[Dataset items]
────────
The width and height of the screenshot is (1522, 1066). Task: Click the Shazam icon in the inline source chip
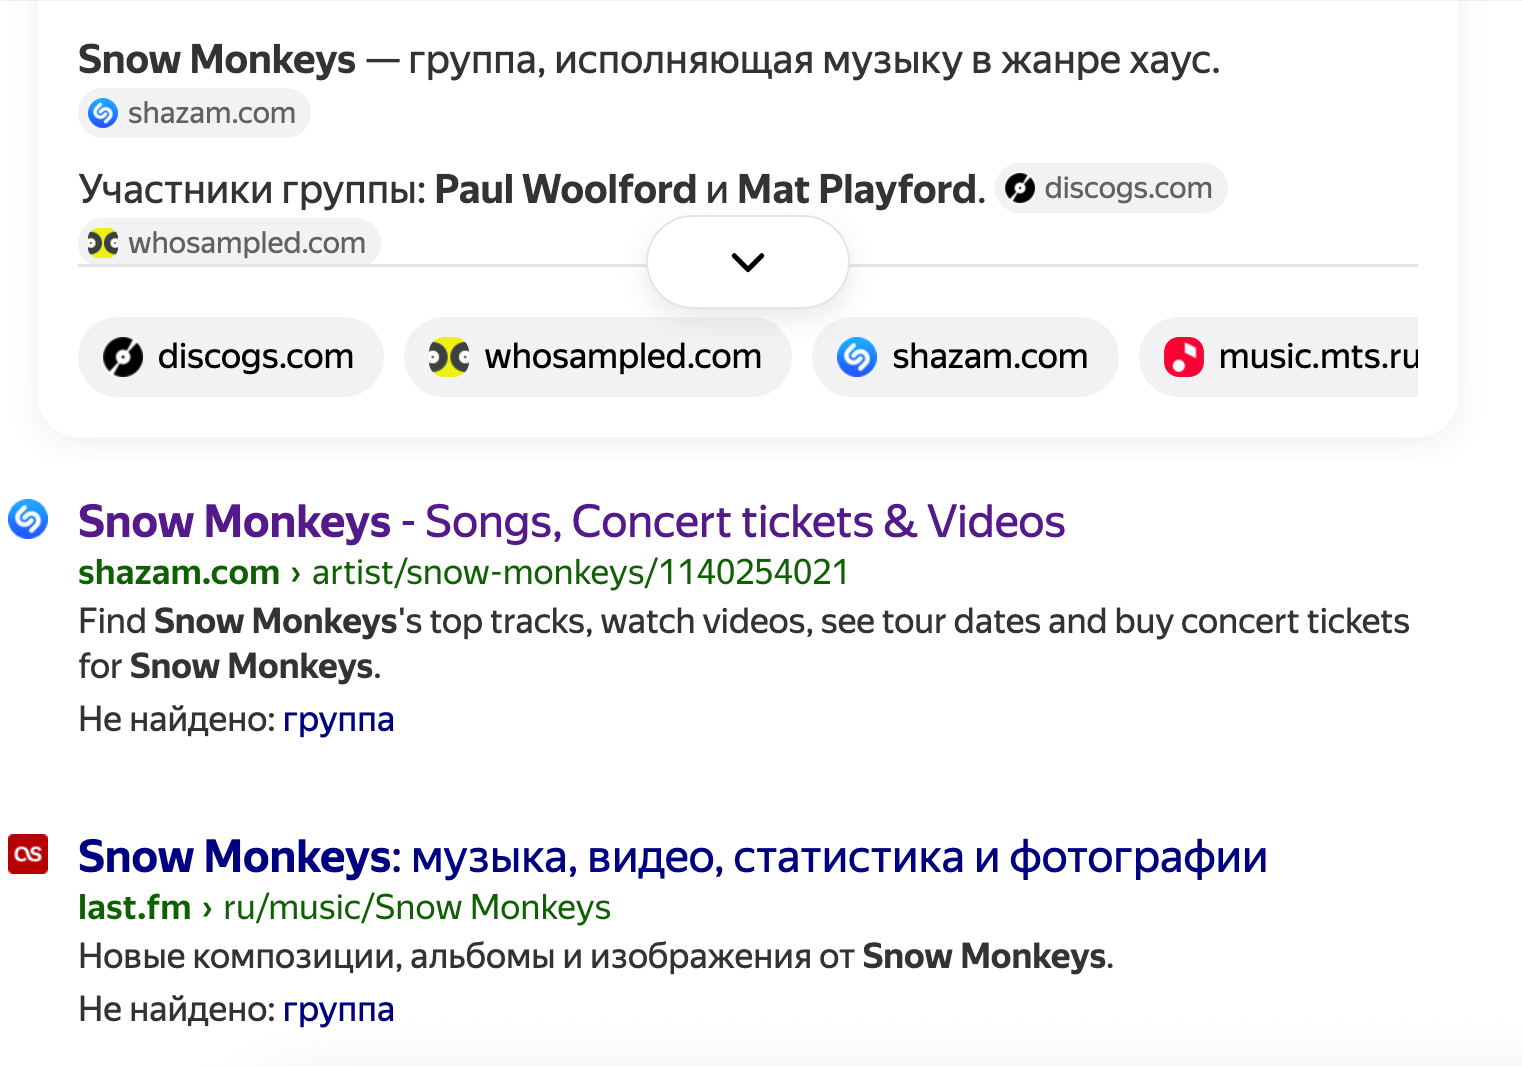coord(103,113)
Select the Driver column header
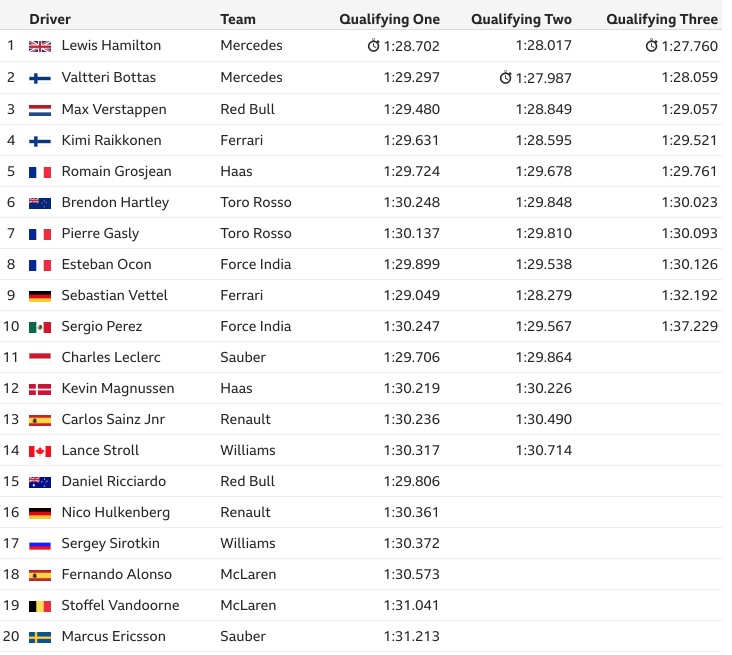 coord(50,19)
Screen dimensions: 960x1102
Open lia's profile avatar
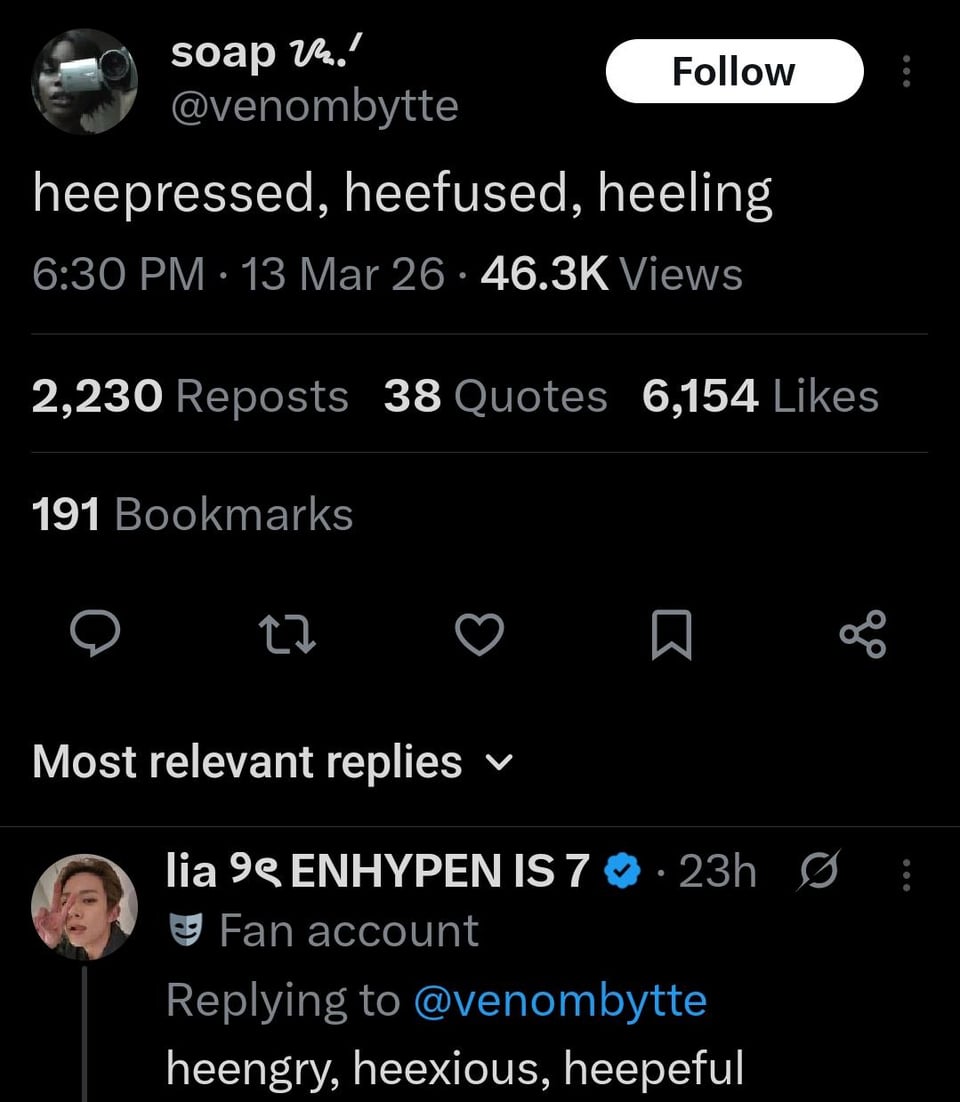coord(84,906)
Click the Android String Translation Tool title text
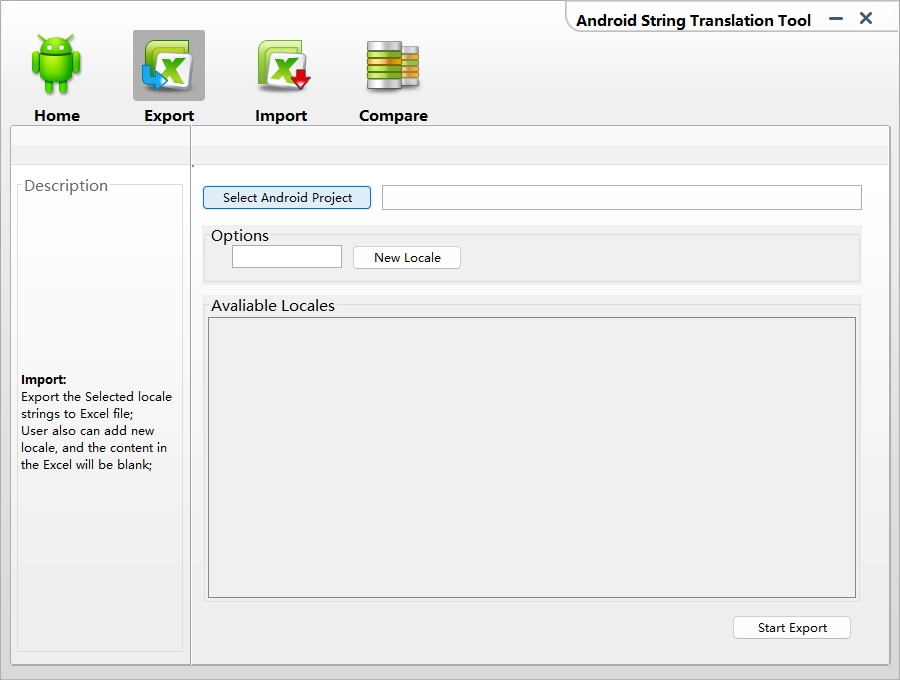This screenshot has height=680, width=900. pyautogui.click(x=693, y=21)
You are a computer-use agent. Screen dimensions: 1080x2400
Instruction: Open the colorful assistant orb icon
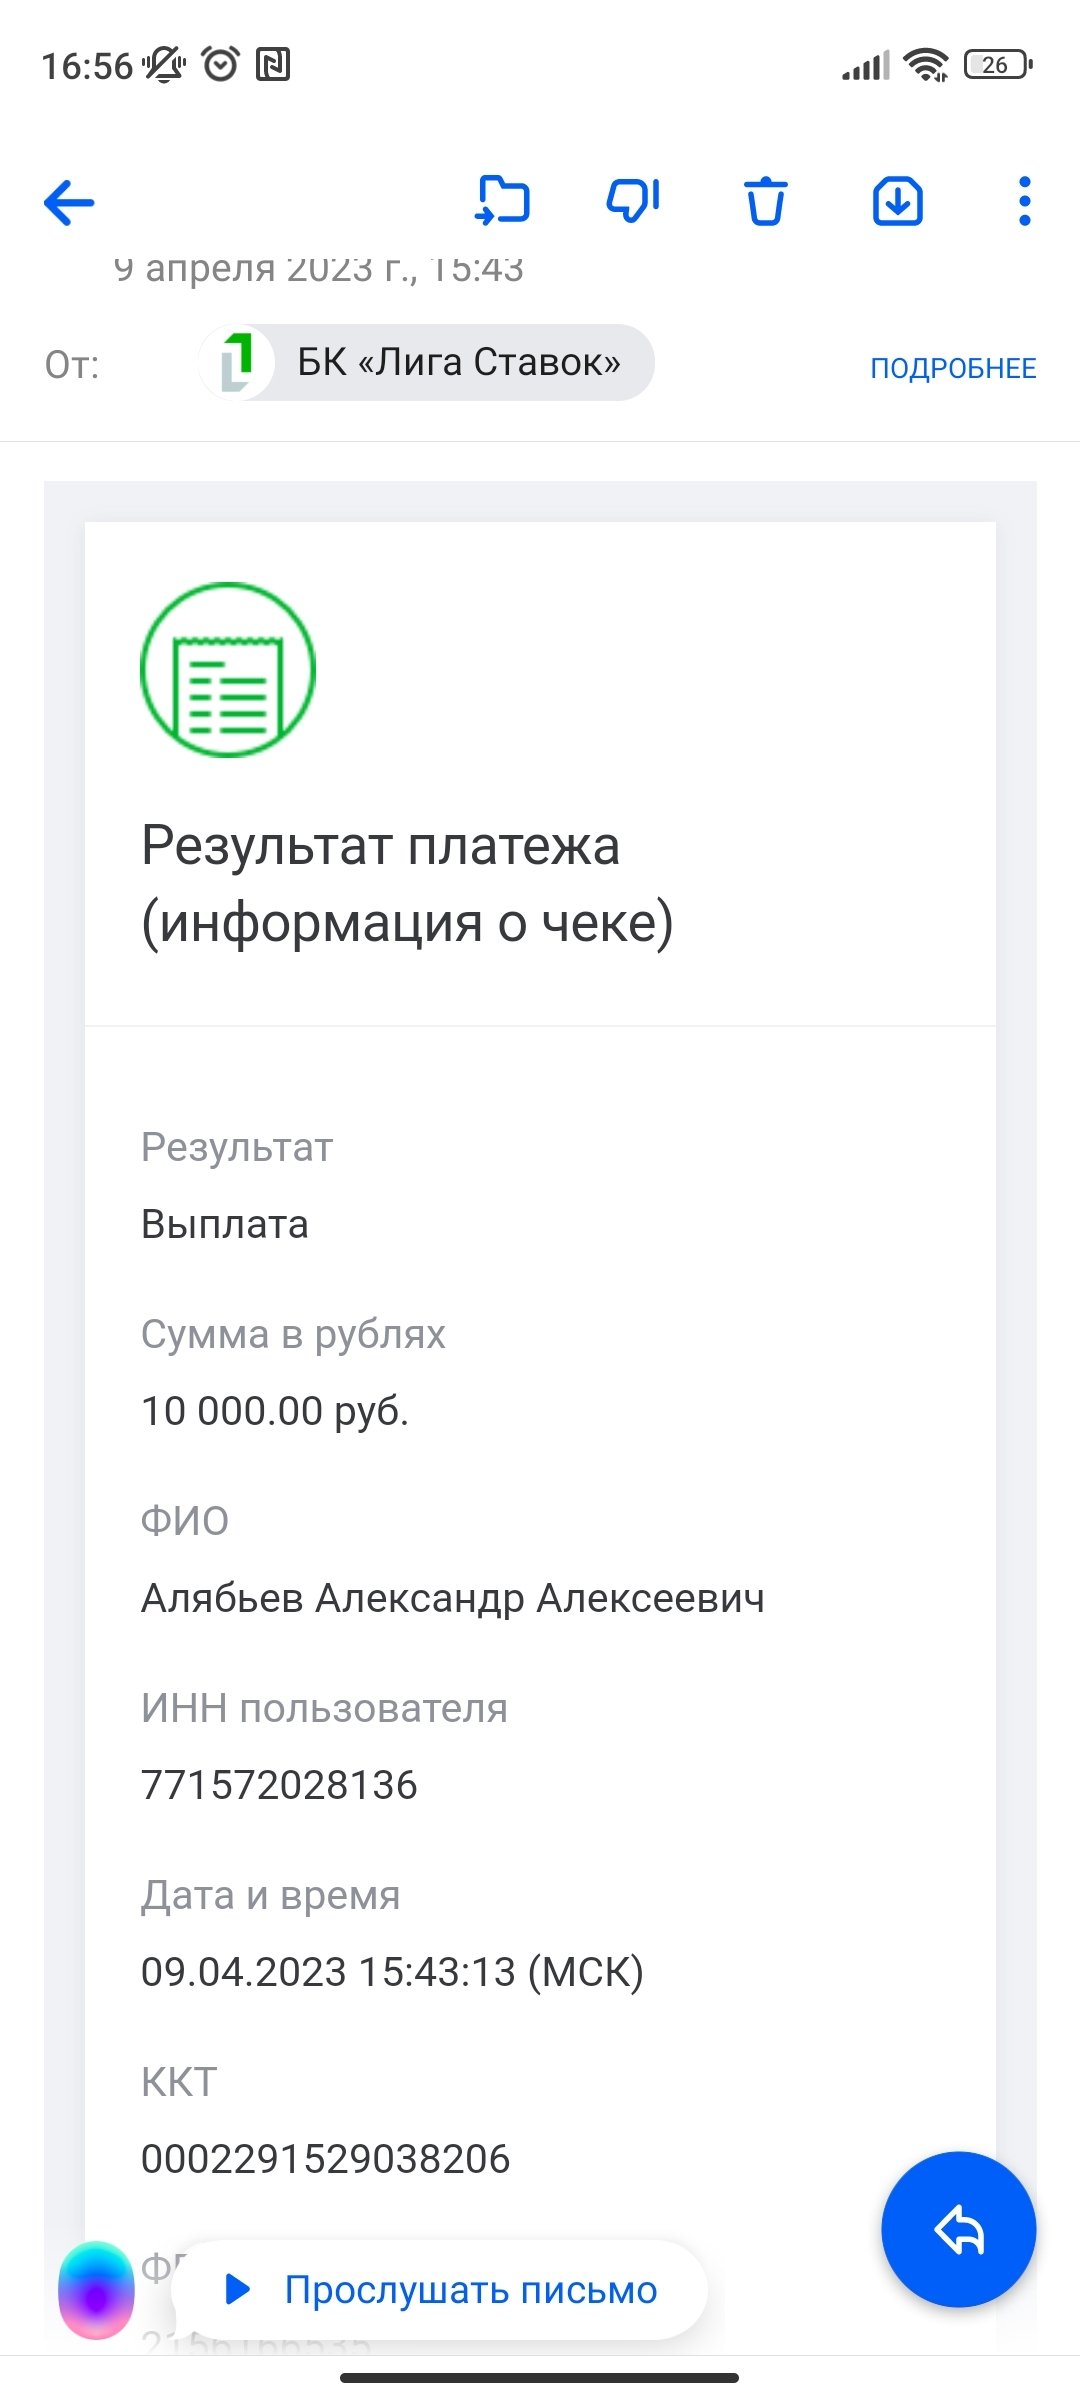click(96, 2290)
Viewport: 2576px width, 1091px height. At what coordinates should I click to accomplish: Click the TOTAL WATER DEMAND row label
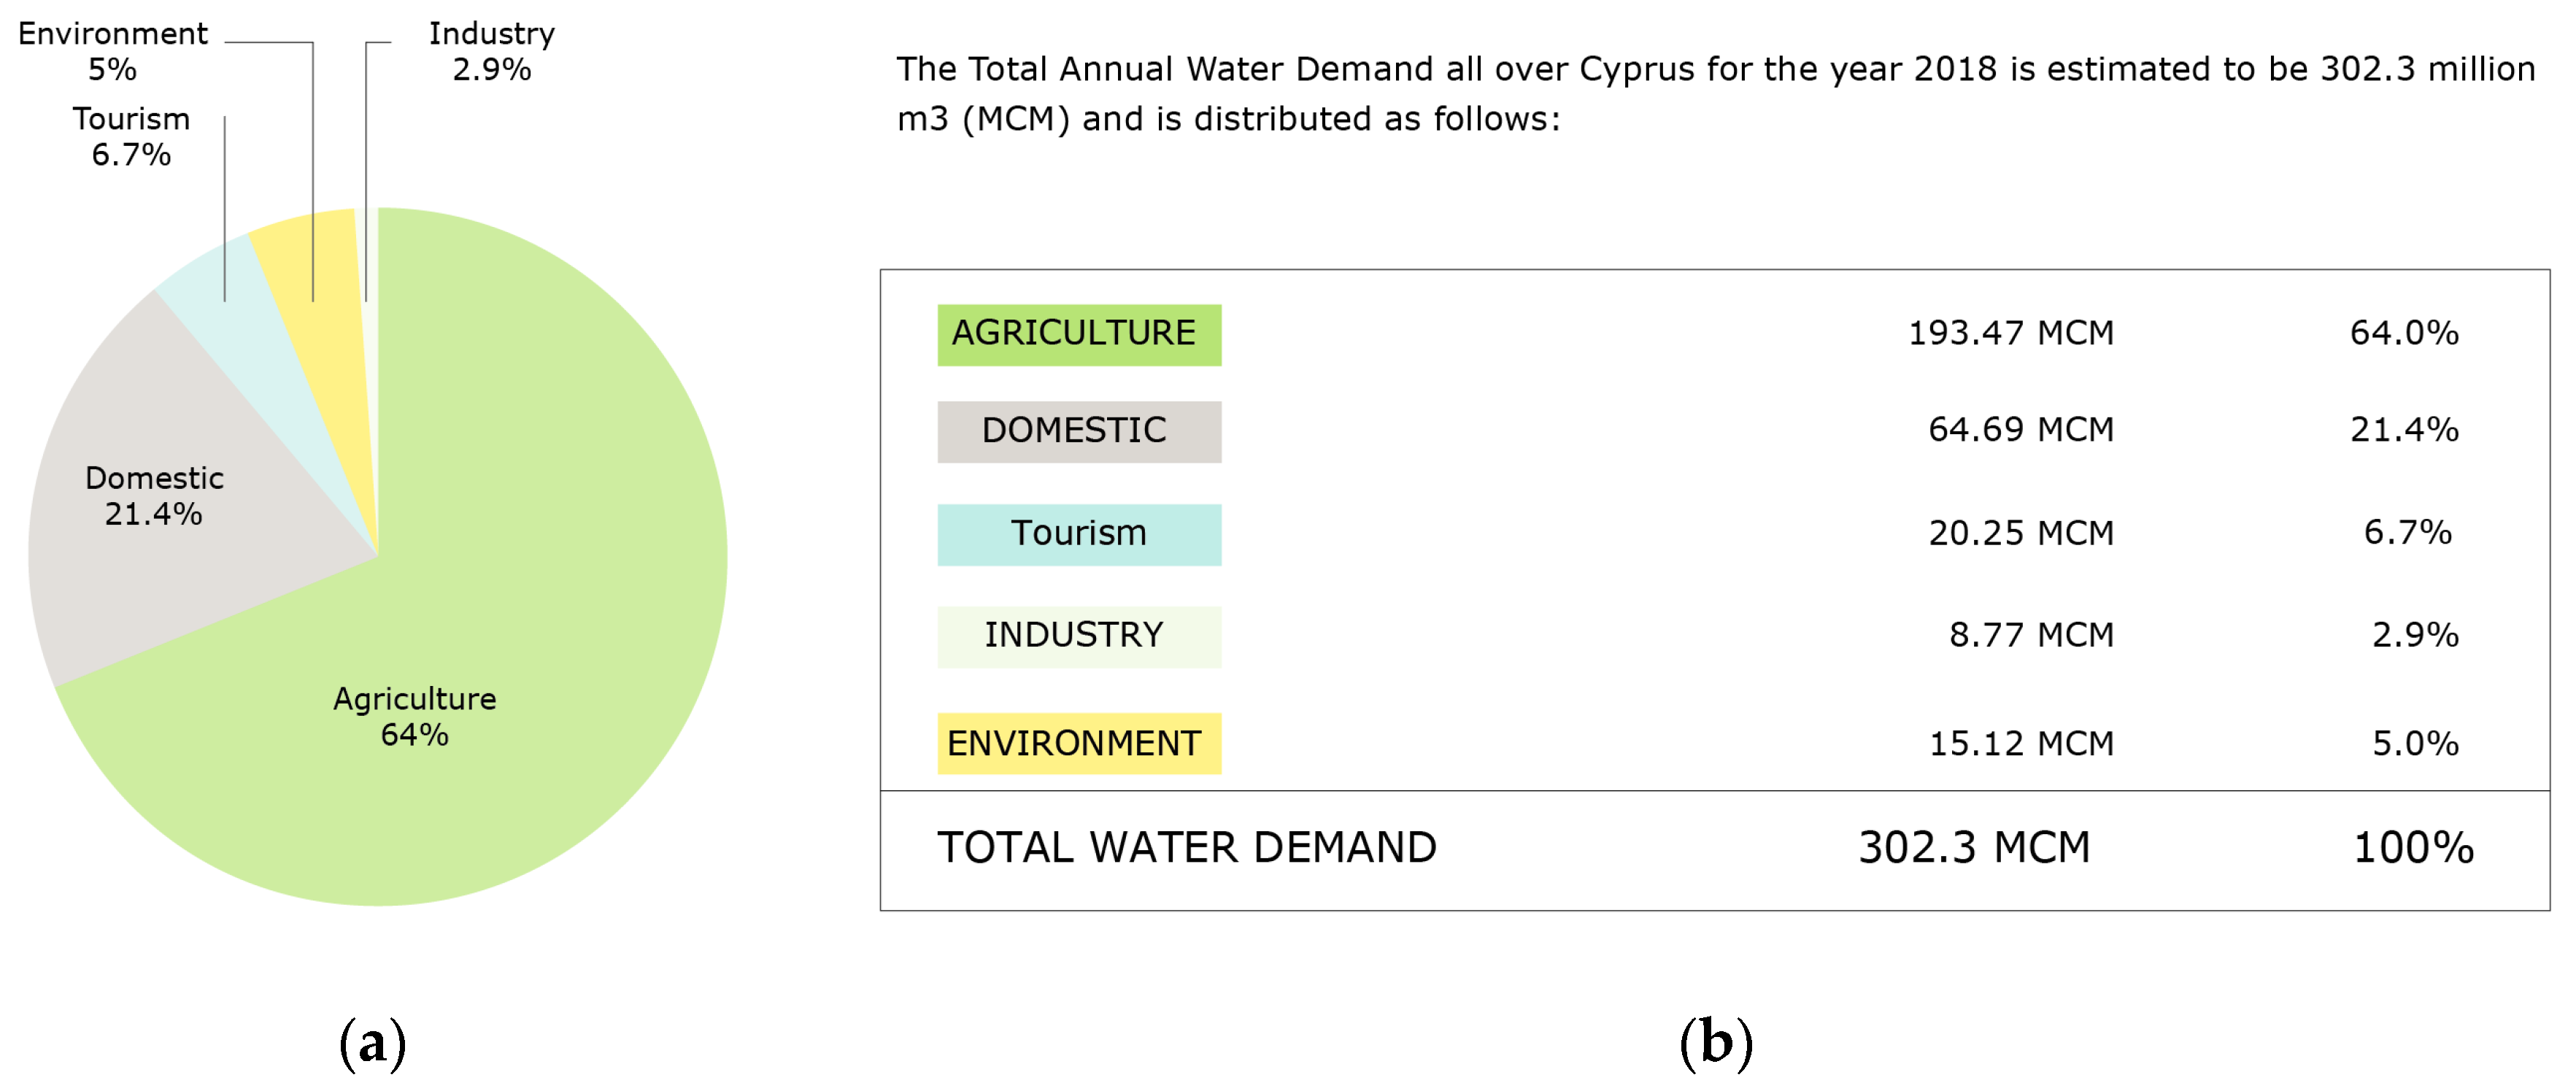(x=1186, y=848)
────────
[Prompt]
What you return must match the entries above exactly, apart from the pictures, which are left out.

[Finished task]
The width and height of the screenshot is (1522, 1066). Task: Click the Shazam icon in the inline source chip
coord(103,113)
Select the Driver column header
 coord(50,19)
Screen dimensions: 960x1102
Open lia's profile avatar
coord(84,906)
Click the Android String Translation Tool title text
This screenshot has height=680, width=900. pyautogui.click(x=693, y=21)
You are a computer-use agent. Screen dimensions: 1080x2400
Instruction: Open the colorful assistant orb icon
click(96, 2290)
Viewport: 2576px width, 1091px height. At what coordinates should I click to accomplish: Click the TOTAL WATER DEMAND row label
(x=1186, y=848)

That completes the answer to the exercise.